Turning now to the embodiment illustrated in FIGS. 2a and 2b, above the head support plate assembly 1 there is provided a hood or box 11 which has an upper lid or ceiling wall 11a. In a lateral wall of the hood 11 there is provided an aperture 11b through which the sliver 6, as it is guided on a roller 12, is introduced in the inner space of the hood 11. In addition, as indicated by the arrow A, air is entrained into the inner space of the hood 11. In the lateral zone of the hood 11 there is further provided an aperture 11c to which there is connected a suction device (not shown) for removing air as indicated by the arrow B. In the inside of the hood 11 the guide element 8 is arranged above the rotary head assembly 2. The lid 11a of the hood 11 is upwardly pivotal about a hinge 11d as illustrated by the arrow D in FIG. 2b. In the upwardly pivoted position of the lid 11a an easy manual access is provided, particularly for the purpose of facilitating the manual insertion of the sliver 6 into the guide element 8 and the trumpet 3 for the start-up operation.

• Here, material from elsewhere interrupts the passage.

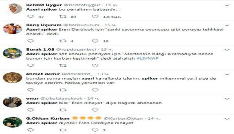Like Behzat Uygur's tweet
The height and width of the screenshot is (134, 234).
click(95, 16)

Reverting to FIG. 3, in the guide element wall defining the inlet portion 8a of the guide element 8 there is provided a recess 8d through which air is removed as it flows in the upstream direction after being expelled from the sliver as it passes through the constriction 8b. The constriction 8b may be of slighter greater diameter than the inlet of the sliver trumpet 3 whereby a pre-densification of the sliver 6 is effected by the guide element 8.
According to the embodiment illustrated in FIG. 4, upstream of the trumpet-like guide element 8 a sliver supporting plate 10' is arranged which has a shingle-like (stepped) surface 10a. By virtue of this arrangement, the sliver running on the plate 10' towards the guide element 8 rides on an air cushion.

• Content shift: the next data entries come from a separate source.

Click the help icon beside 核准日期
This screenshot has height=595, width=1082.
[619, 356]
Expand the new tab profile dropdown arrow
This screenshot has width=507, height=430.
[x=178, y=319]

According to the embodiment of FIG. 5, the sliver support situated upstream of the guide element 8 is constituted by a trough 10" which has a bottom face 10b and two lateral guide walls 10c.
Turning now to FIG. 6, the rotary head assembly 2-whose rotary direction is indicated by the arrow C-is mounted in an angular hood or box 11'. About the rotary head assembly 2 in the inner space of the box 11' there is provided a stationary, circularly bent shielding element 13 which may be of sheet metal and which is in an upright, edgewise standing position on the head support plate assembly 1. The shield 13 is provided with a suction nipple 13a for removing dust or other waste.
It will be understood that the above description of the present invention is susceptible to various modifications, changes and adaptations, and the same are intended to be comprehended within the meaning and range of equivalents of the appended claims.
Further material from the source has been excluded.